A su lado marchaba Ser Harwin Strong, capitán de una de las 100 unidades de Capas Doradas. Más alto y robusto, con la fuerza de un guerrero curtido en las calles de Desembarco, irradiaba autoridad y firmeza. Llevaba la capa dorada sobre la armadura negra de la guardia de la ciudad, y sus ojos atentos se movían con instinto de protector, evaluando cada rincón del salón. Aunque su fama era la de un hombre cercano al pueblo llano, en este lugar su figura imponía respeto y obediencia.
Ambos, al entrar, hicieron una breve inclinación respetuosa. No era exagerada ni teatral, sino la justa para honrar la sangre real presente en la estancia. El silencio se mantuvo un instante más, mientras el eco de sus pasos resonaba sobre el mármol del suelo.
Arryk fue el primero en romper el silencio, inclinando ligeramente la cabeza hacia el príncipe.
—Me alegra verlo sano y salvo, mi príncipe —dijo con voz grave, aunque sus ojos reflejaban una mezcla de preocupación y expectativa—. Pero si me lo permite… ¿podría explicarme qué es lo que está sucediendo?
Jaehaerys sostuvo la mirada de su Guardia Real con firmeza, sin el titubeo propio de un niño de su edad.
—Está bien, mereces saberlo —respondió con calma—. Erryk me habló de ti, me dijo que eres un hombre de confianza.
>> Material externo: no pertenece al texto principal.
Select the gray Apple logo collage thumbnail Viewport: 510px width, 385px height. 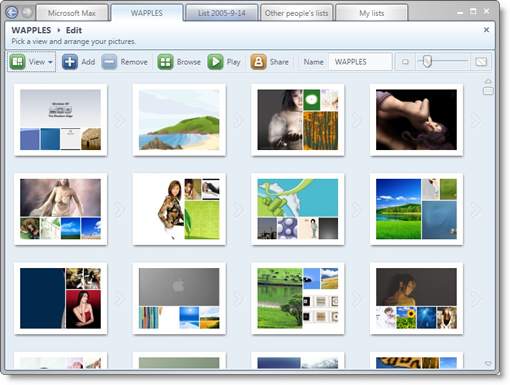179,298
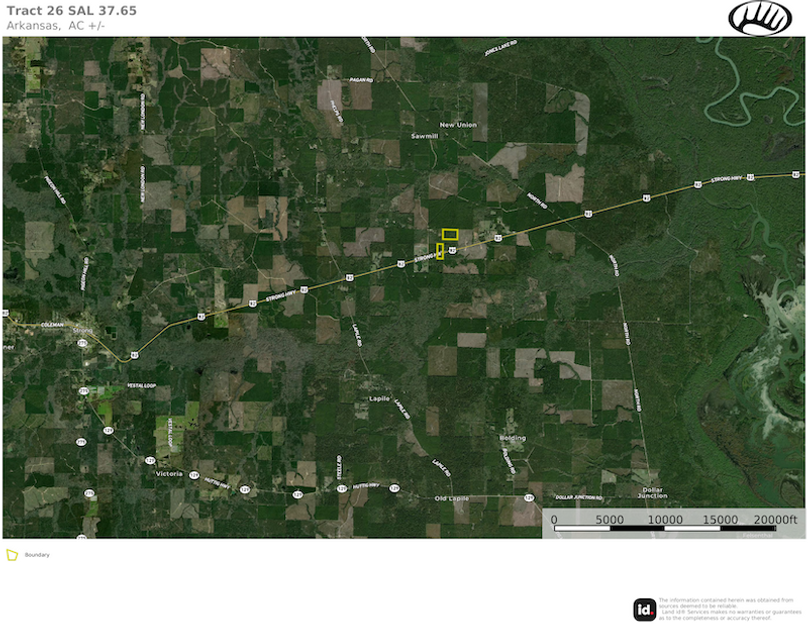This screenshot has width=808, height=624.
Task: Select the Victoria place label
Action: tap(169, 473)
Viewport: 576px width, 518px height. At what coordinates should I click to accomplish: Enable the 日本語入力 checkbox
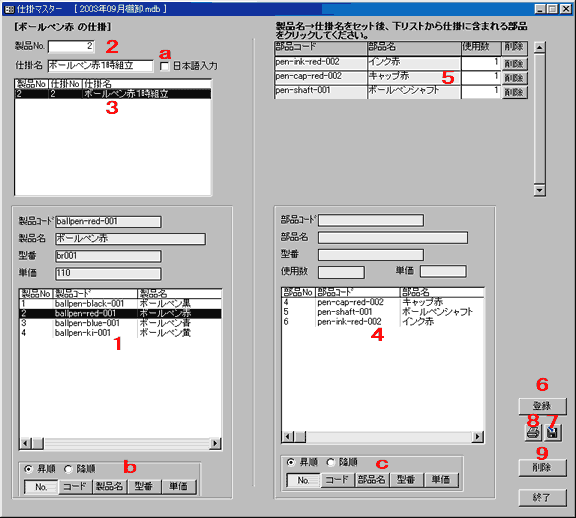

Y después de verlo aquí, confirmo que yo también lo creo.
El príncipe se volvió entonces hacia el capitán que acompañaba a Arryk. La figura imponente de Harwin Strong destacaba bajo la capa dorada, con esa presencia que imponía respeto incluso sin pronunciar palabra.
—Y usted, ser Harwin… —continuó Jaehaerys, con un tono casi adulto en su seriedad—, es hijo de Lyonel Strong, el maestre de leyes del Rey. Un hombre honorable, cuya lealtad a la corona nadie pone en duda. No creo que la manzana haya caído lejos del árbol.
Harwin arqueó apenas una ceja, sorprendido por la madurez de las palabras que salían de un niño de seis años, pero enseguida bajó la cabeza en señal de respeto.
—Mi vida y mi espada pertenecen a la corona, alteza —afirmó con solemnidad.
La atmósfera en la sala se tensó, como si las palabras hubiesen marcado el inicio de algo más grande que una simple conversación.
Jaehaerys respiró hondo antes de hablar, sus dedos jugueteaban con el borde de la mesa como si intentara ordenar en su mente cada palabra. La luz de las antorchas proyectaba sombras alargadas en las paredes del salón, envolviendo la conversación en un aire de secreto.
—Bueno, esta es la cuestión —dijo al fin, con voz baja pero firme—. Lo que estoy a punto de contarles no puede, bajo ninguna circunstancia, llegar a oídos de mi padre… al menos no por el momento.
Arryk frunció el ceño, pero no lo interrumpió. Harwin, en cambio, cruzó los brazos sobre el pecho, atento a cada sílaba.
—Sé que lo que les pido puede parecer una traición a mis deberes como hijo y como príncipe —continuó Jaehaerys, apretando los labios antes de soltar la frase—. Pero les ruego que confíen en mí.
El joven Targaryen bajó la voz aún más, hasta convertirla en un susurro que apenas rompía el silencio de la estancia.
—Hay algo turbio en esta ciudad… algo que se esconde bajo las celebraciones y las justas. Y me temo que las raíces mismas del reino están comenzando a envenenarse.
Las palabras cayeron como plomo en el aire. Arryk lo miraba con seriedad, tratando de medir la magnitud de lo que el príncipe insinuaba. Harwin, por su parte, apretó la mandíbula con una mezcla de inquietud y lealtad silenciosa.